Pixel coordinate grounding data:
________________________________________

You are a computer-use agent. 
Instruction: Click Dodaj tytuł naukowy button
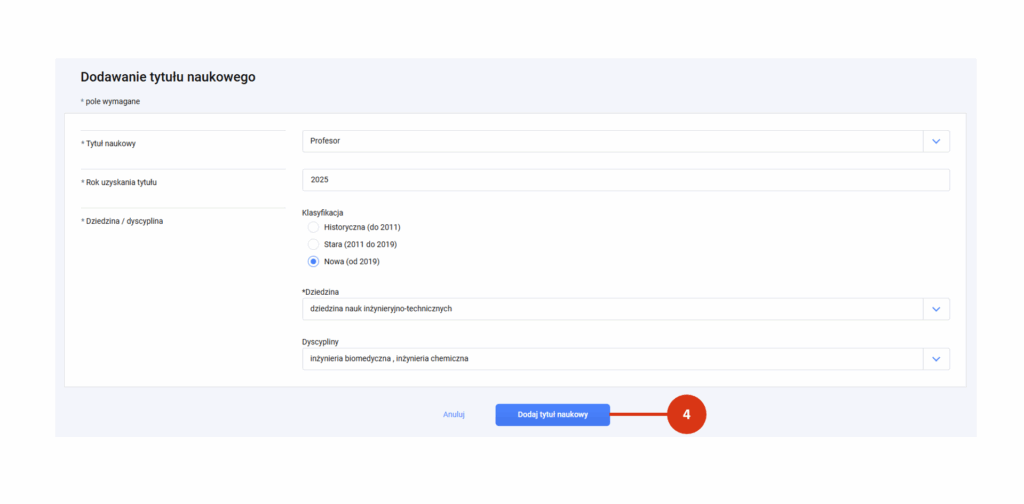[x=552, y=415]
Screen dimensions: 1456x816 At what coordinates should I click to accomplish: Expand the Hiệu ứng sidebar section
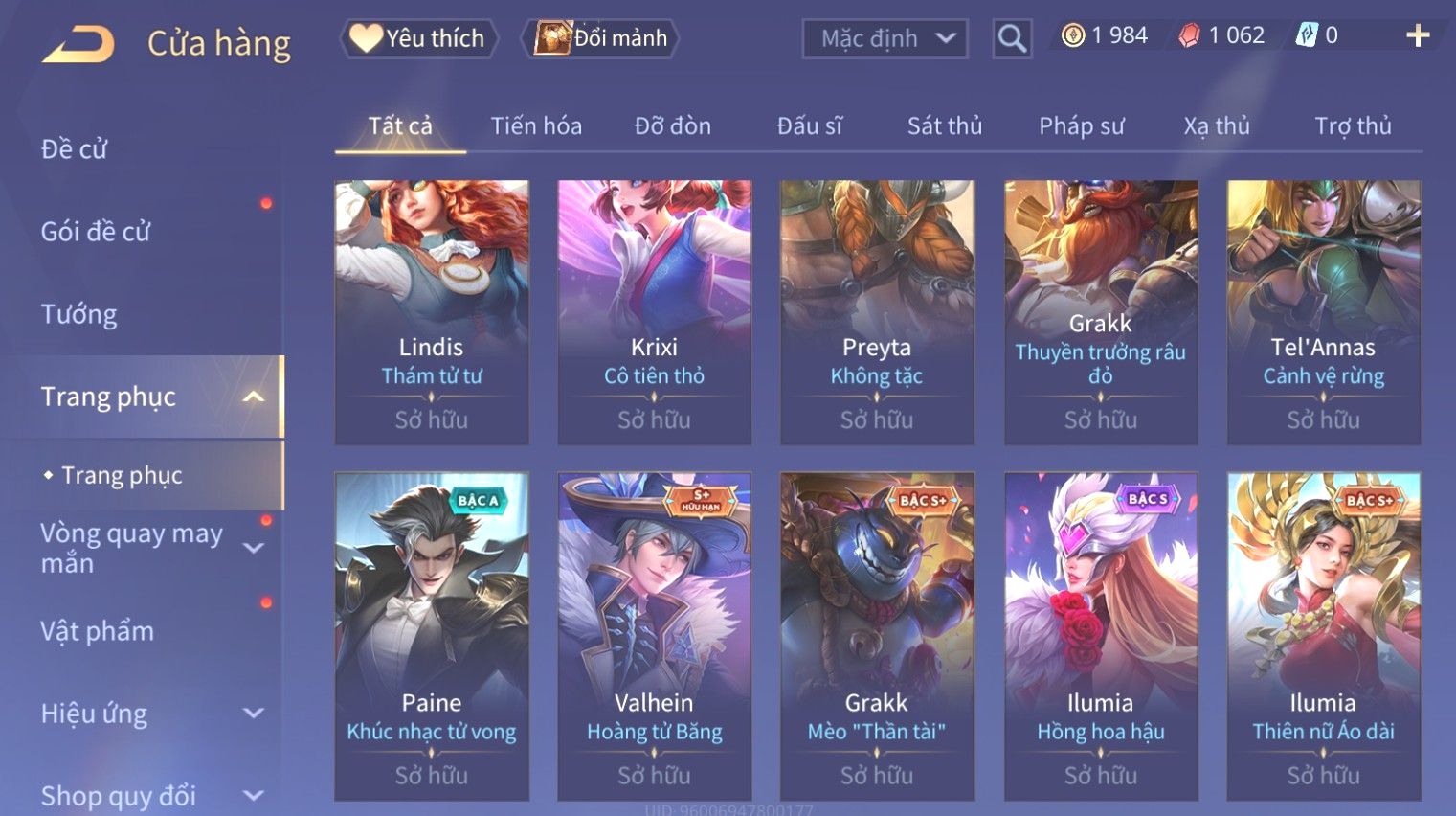253,713
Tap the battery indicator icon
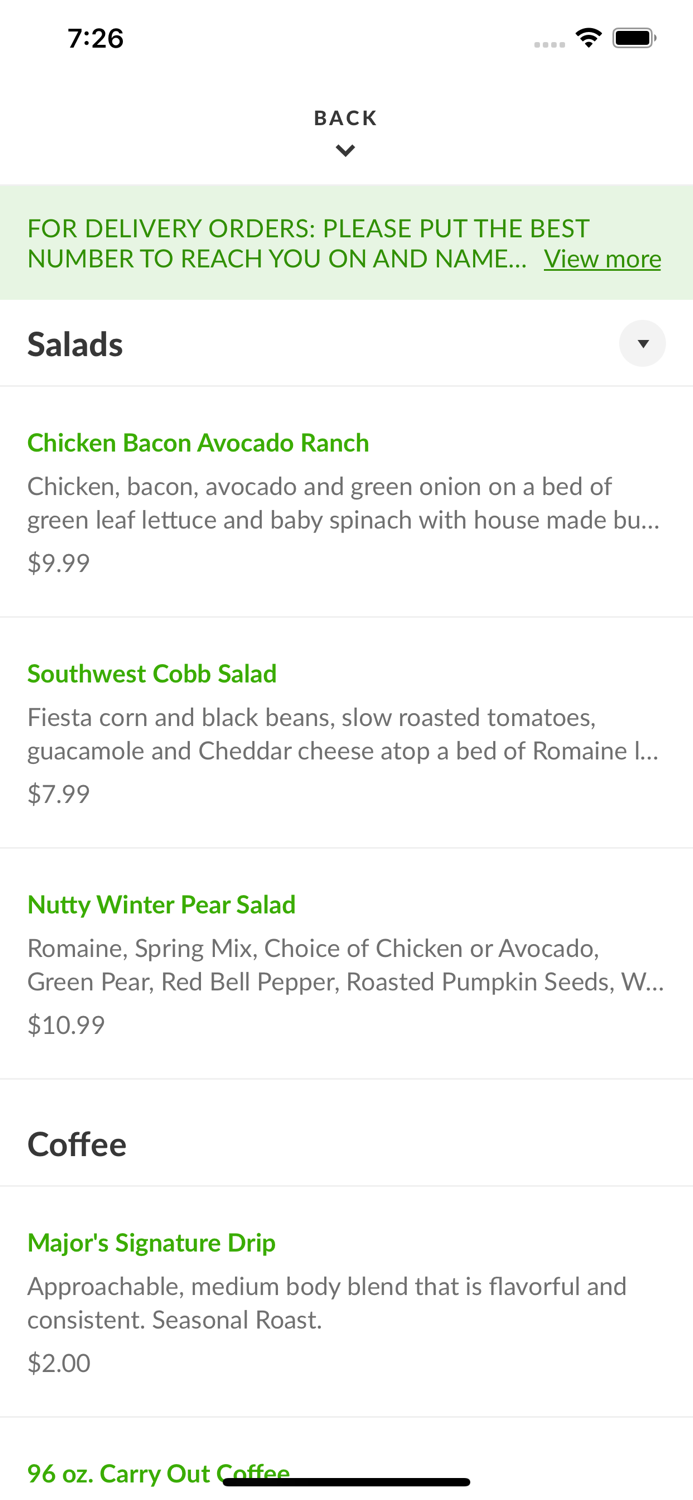The height and width of the screenshot is (1500, 693). 634,38
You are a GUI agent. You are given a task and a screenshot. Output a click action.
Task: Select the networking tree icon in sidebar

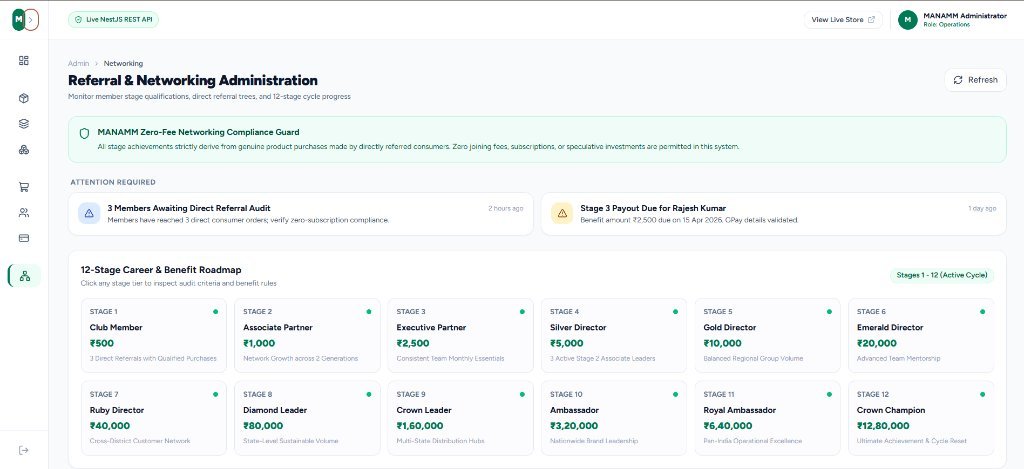pyautogui.click(x=25, y=276)
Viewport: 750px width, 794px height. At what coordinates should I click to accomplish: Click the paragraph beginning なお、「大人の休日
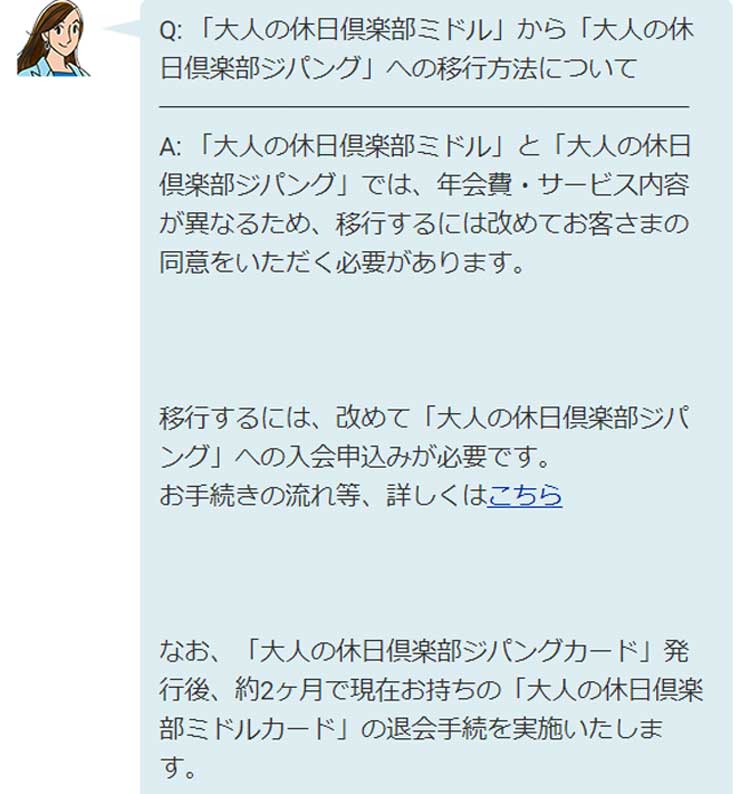coord(430,709)
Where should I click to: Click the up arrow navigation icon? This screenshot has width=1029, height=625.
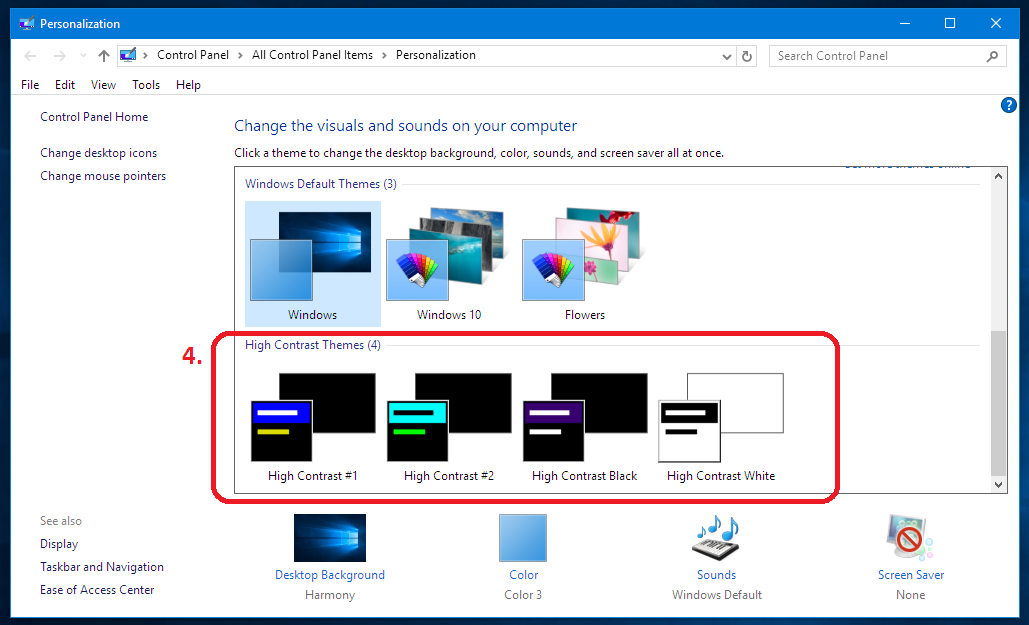coord(104,55)
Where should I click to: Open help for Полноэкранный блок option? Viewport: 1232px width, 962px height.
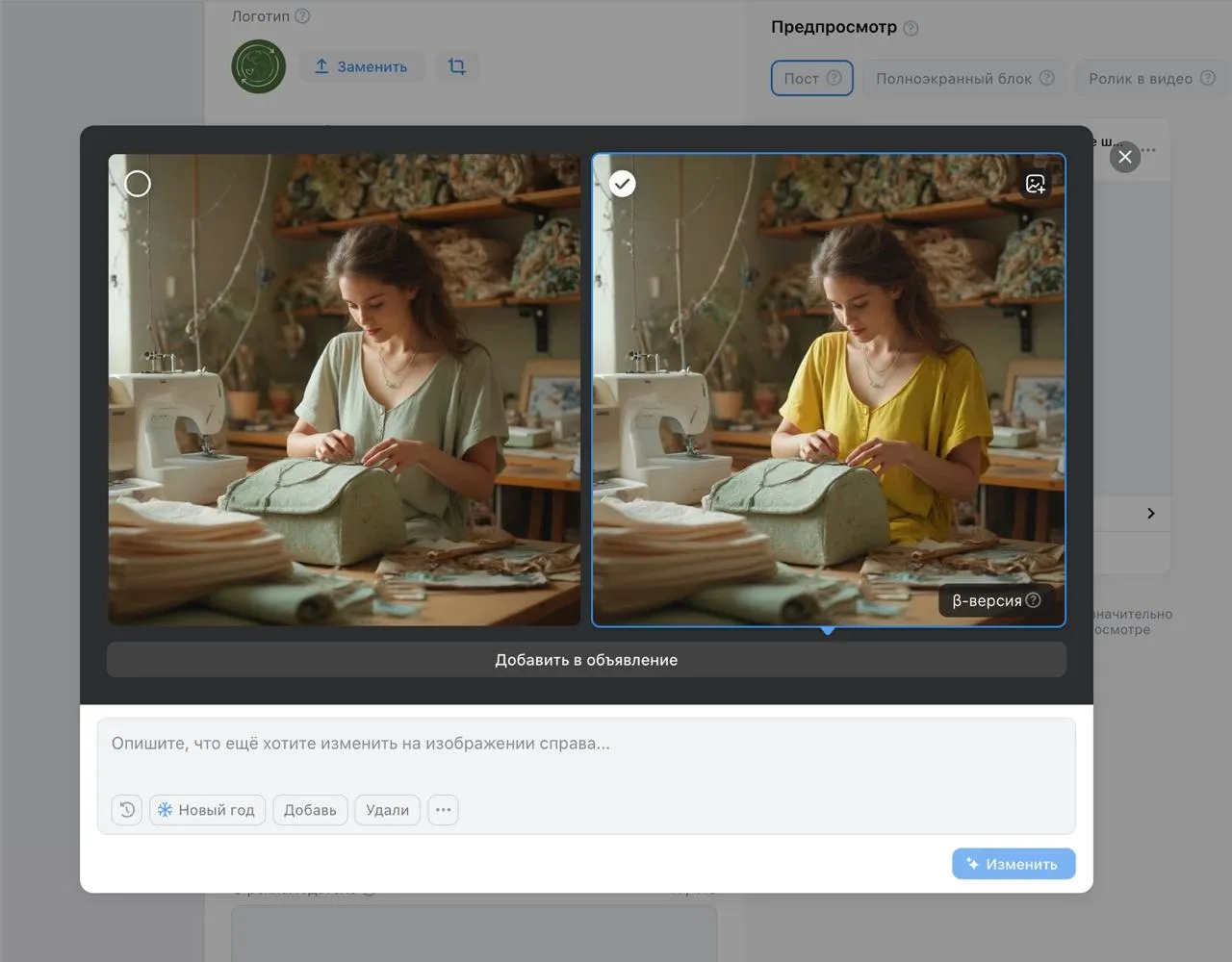tap(1049, 79)
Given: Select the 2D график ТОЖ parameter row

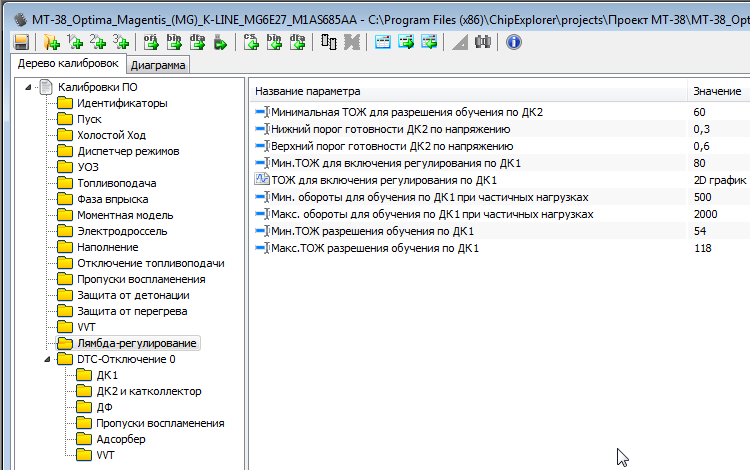Looking at the screenshot, I should tap(385, 180).
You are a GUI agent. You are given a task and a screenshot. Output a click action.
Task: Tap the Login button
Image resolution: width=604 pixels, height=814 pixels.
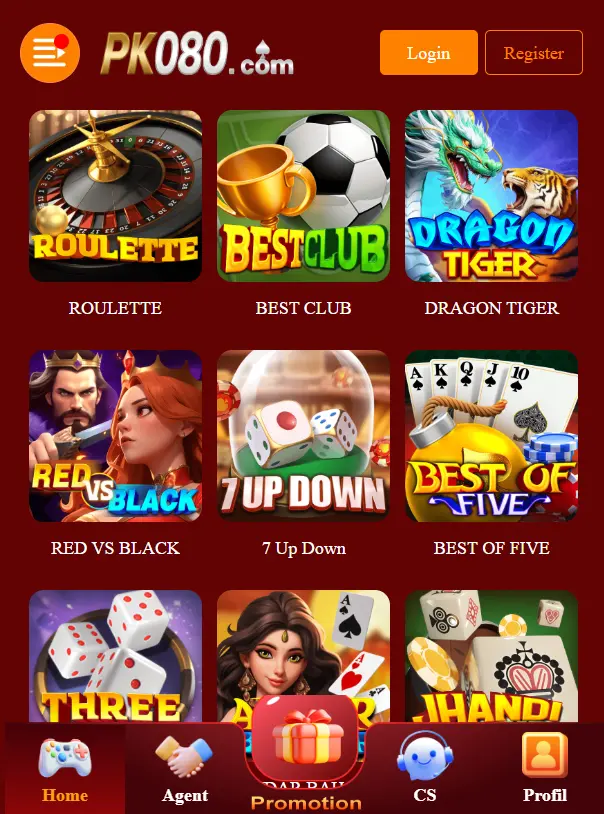428,52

________________________________________

**Exercise requirements:**
Set down the records precisely as they appear. Any picture stays out.

**Completed exercise:**
You are a computer-use agent. 
Instruction: Click Dodaj tytuł naukowy button
[x=552, y=415]
Screen dimensions: 1456x816 At what coordinates should I click to accomplish: Expand the Hiệu ứng sidebar section
253,713
Tap the battery indicator icon
The height and width of the screenshot is (1500, 693). 634,38
You are a GUI agent. You are given a task and a screenshot. Output a click action.
Task: Select the networking tree icon in sidebar

pyautogui.click(x=25, y=276)
Viewport: 750px width, 794px height. At what coordinates should I click to accomplish: Click the paragraph beginning なお、「大人の休日
coord(430,709)
Where should I click to: Click the up arrow navigation icon? This screenshot has width=1029, height=625.
coord(104,55)
Where should I click to: Open help for Полноэкранный блок option? Viewport: 1232px width, 962px height.
tap(1049, 79)
Given: Select the 2D график ТОЖ parameter row

Looking at the screenshot, I should tap(385, 180).
You are a GUI agent. You are given a task and a screenshot. Output a click action.
Task: Tap the Login button
Image resolution: width=604 pixels, height=814 pixels.
428,52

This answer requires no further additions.